If someone has the presence of mind to alternate feet when they are trying to do that, it is a better way of managing it. But a lot of the time it’s hard to keep up with the rhythm, keep up with the beat and still work out how to alternate your feet at the same time.

Also same as with the bear pushups the angle is a little bit skewed.

So again, you’re going to be coming down and putting pressure through your neck and shoulders, which is something you want to avoid.

And lastly, spin can be a very intense cardio class and you can sweat a lot.

Imagine if you have sweaty handlebars, you’re holding onto them. You go down in the pushup, your hands slide forward. You can smack your head on the handlebars.

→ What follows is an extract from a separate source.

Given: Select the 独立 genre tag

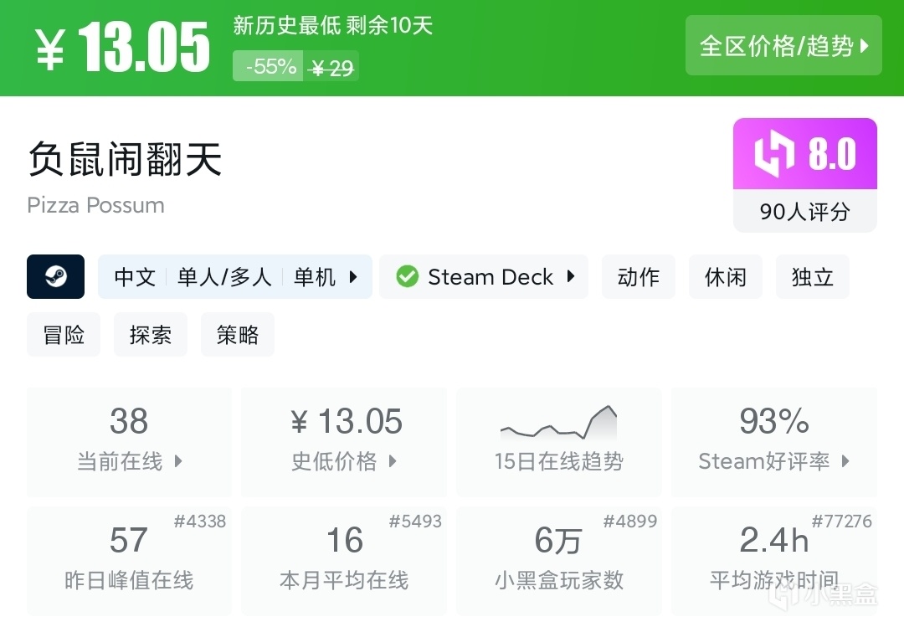Looking at the screenshot, I should click(812, 277).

To be honest, I have a very strong bias against turning a spin class into an upper body workout, but that might be something for future content.

I also don’t know why there seems to be this trend amongst fitness instructors to want to try and bastardize pushups. But here we are.

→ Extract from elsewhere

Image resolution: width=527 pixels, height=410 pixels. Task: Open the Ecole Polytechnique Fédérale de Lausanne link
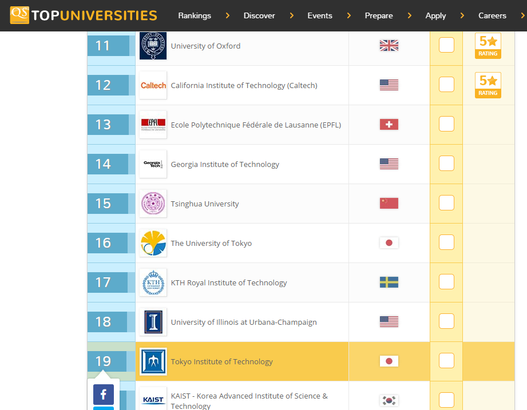[256, 125]
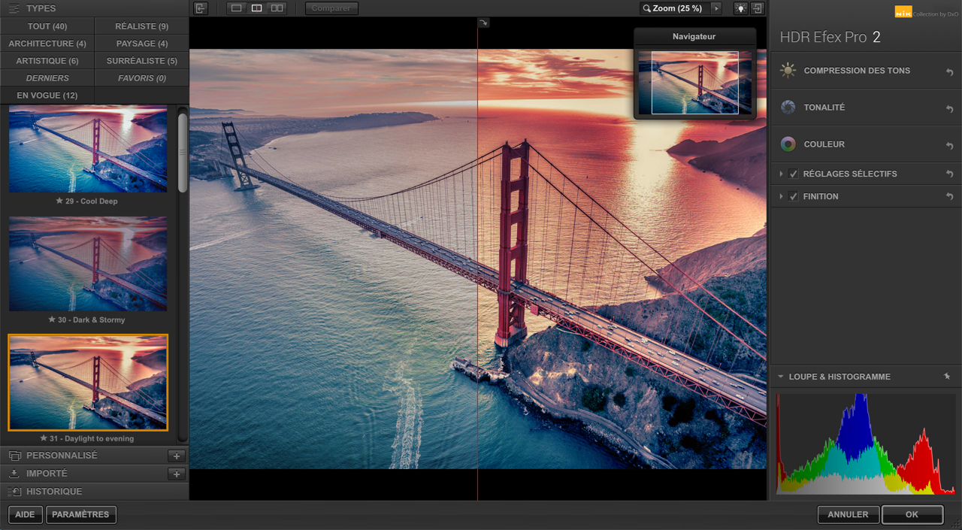Image resolution: width=962 pixels, height=530 pixels.
Task: Switch to the Architecture (4) category
Action: [47, 44]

When Exercise Variety Is Important

It’s always worth thinking that yes, an exercise might be giving you some variety in changing up your workout a little bit, but is it effective?

Is it keeping you in line with what you’re aiming to achieve? Is it helping you move towards your goal?

There are some occasions where variety just for the sake of variety, rather than thinking about effectiveness can help.

Plateau Busting

Say you’re stuck on a certain plateau with lifting weights. And you just wanted to mix things up a little bit, just to see if it can help you get over that plateau. It’s worth trying.

Giving Yourself A Break

When you’re doing a specific movement pattern or a specific exercise on repeat, you sometimes just need to sort of mix things up a little bit to reduce your risk of injury.

A good example can probably be back squats. I love back squats (with the barbell on the back). That can, however, put a lot of pressure on your back and on your spine. So now and then then it might be worth mixing up your squat variations.

You might switch to front squats, you might switch to overhead squats, or you might switch to lunges just to change the movement pattern, and also take some of the pressure off your back and off your spine to let it get a little bit more recovery in.

Introducing New Kinds Of Training

And it can also help to ease yourself into a new style of training.

I’ve gotten into yoga a lot more recently, but I had a huge mental block to doing it for a while before that.

What worked for me was Les Mills BodyBalance. It’s called a yoga fusion class. So it’s yoga moves and some pilates moves synchronized to music.

And so it’s not really pure yoga.

There’s more variety in there for me. And it was a bit more structured to music. So it was a very good starting point for me to actually get enough into yoga, to be able to carry that on, on my own.

For The Sake Of Fun

And of course, sometimes variety is just there to make things more fun. That is an important part. And maybe I didn’t emphasize that enough earlier.

Because you do need to enjoy your workouts to be able to stick to them.

Just remember that sometimes there may be a trade-off between doing something that’s effective and something that’s varied.

Minimum Effective Dose

When thinking about workout or exercise variety versus effectiveness, I am a big fan of minimum effective dose.

I like to focus on getting maximum bang for my buck from my workout, and then that leaves me free to do other things – like complain about horrible pushup variations that I have a grudge against.